**EXERCISE:** Convert the stretch from the line containing "Click the form submit button" through the line containing "point(302,556)" into a JSON list of strings, one string per line with blank lines omitted. Leave the pictures out of your answer.

**PROVIDED ENTRIES:**
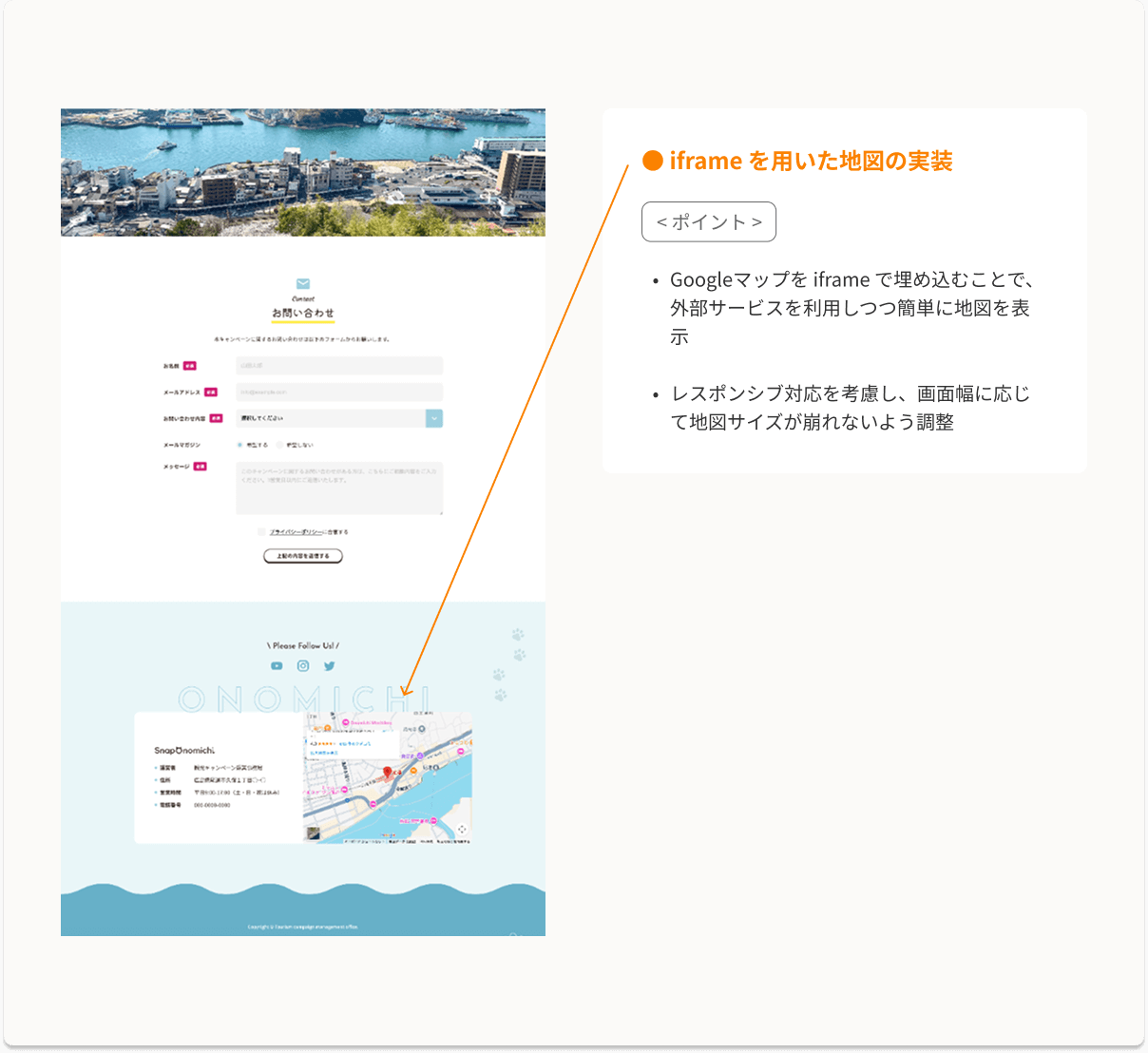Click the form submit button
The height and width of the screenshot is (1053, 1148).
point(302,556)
--
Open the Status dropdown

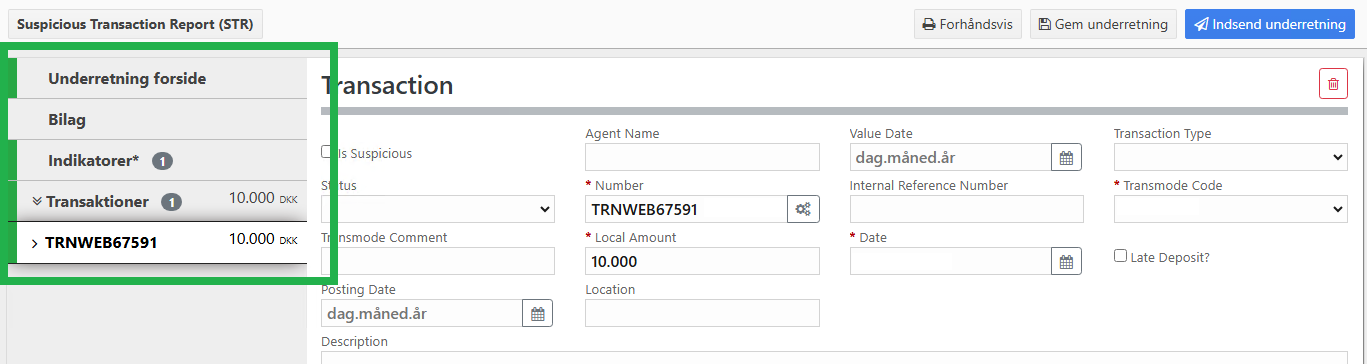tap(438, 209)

**PROBLEM SOLUTION:**
[
  "Click the form submit button",
  "The height and width of the screenshot is (1053, 1148).",
  "point(302,556)"
]